In other words, the present political polarization is a function of how separated we’ve become from one another, the lack of appreciation and understanding of those who are different from us, an ignorance or indifference toward the beliefs and values, joys and hopes, struggles and suffering of others, as well as an unwillingness to consider the priorities or perspectives that aren’t similar to our own.

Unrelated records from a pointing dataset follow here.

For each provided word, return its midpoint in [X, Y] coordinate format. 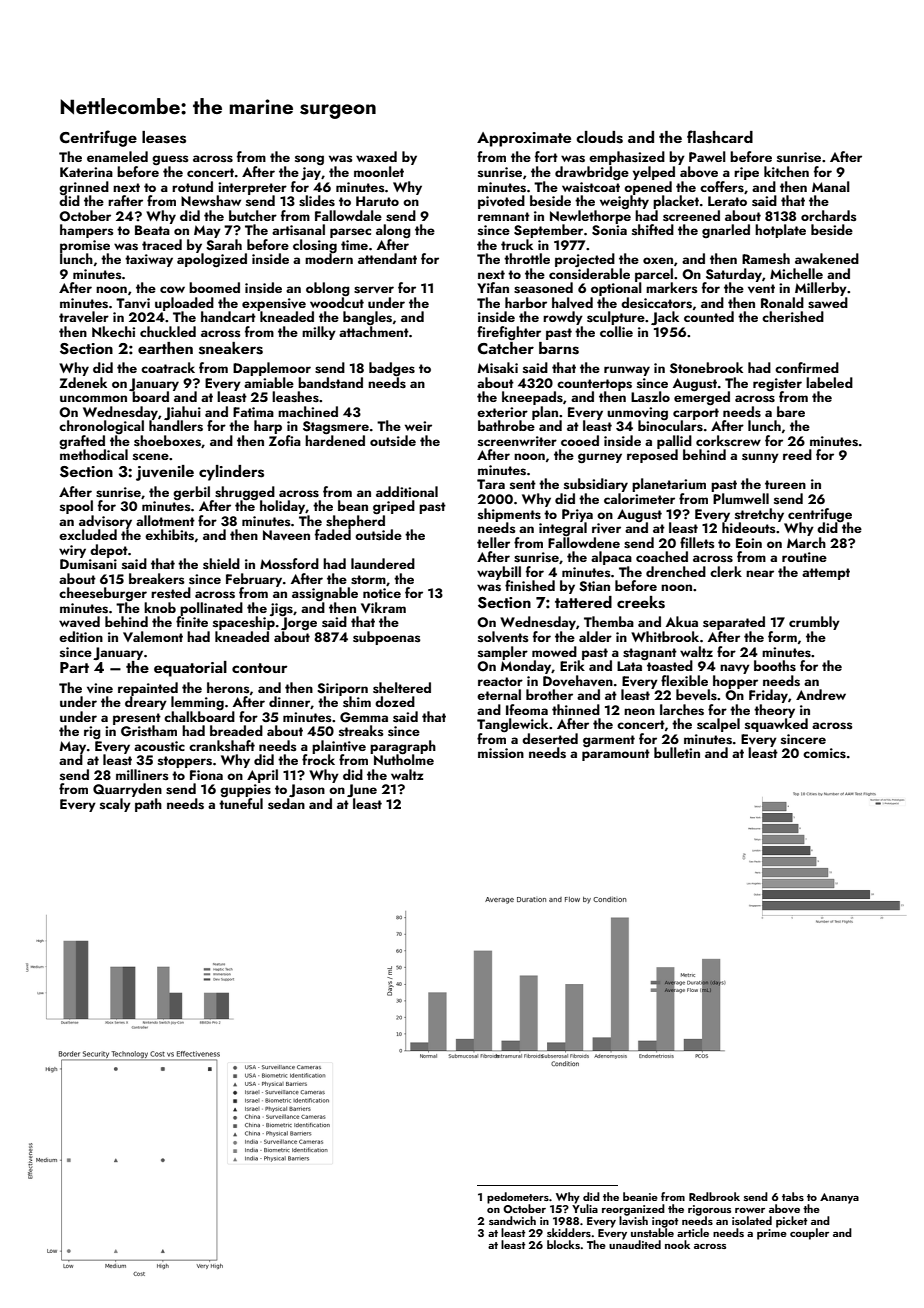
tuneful [241, 803]
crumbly [814, 623]
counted [709, 316]
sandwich [512, 1220]
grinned [84, 188]
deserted [550, 738]
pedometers [518, 1198]
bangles [367, 318]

It doesn’t help that Americans are increasingly distrustful of science and are not easily persuaded by facts; in fact researchers found that presenting evidence that contradicts our beliefs only backfires (and this was before the futility of arguing with Trump supporters). Progress will not be made through clever or compelling political ads, vigorous debates, or new heights in campaign fundraising. It shouldn’t be surprising to see political rallies result in violence – only that so many Americans remain silent bystanders and otherwise complicit in the face of so much hate (an unacceptable moral failure, as Michael Sean Winters recently argued).
In the face of such a dearth of meaningful engagement with others, the way forward has to begin with the practice of mercy.
Mercy is how God relates with all creation, the manner in which God works to heal the relationship with humanity, broken by sin. It is central to God calling and empowering humanity to be “repairers of the breach” (Isaiah 58:12) in the face of so much division, inequality, and injustice. It is how to live up to the standard St. Paul set for Christian discipleship: to be Christ’s ambassadors for reconciliation (2 Corinthians 5:17-20).
Mercy – not just compassion or loving-kindness, but in the variety and richness of the biblical tradition – involves strength and steadfastness, graciousness and gratuitousness, faithfulness and tenderness, forgiveness and responsibility, solidarity and accountability. It is (to paraphrase St. John of the Cross) “the measure by which we shall be judged.”
Mercy is what is required to transform the “Francis Moment” to the “Francis Movement.”
Mercy keeps us from growing weary with the current state of the world or acquiescing to the status quo; it provides a way to address and treat resentment, contempt, and division; it urges us to find a new way forward and to open our imaginations, expanding the limits of what is possible.
Mercy is who God is and what God wants for God’s people.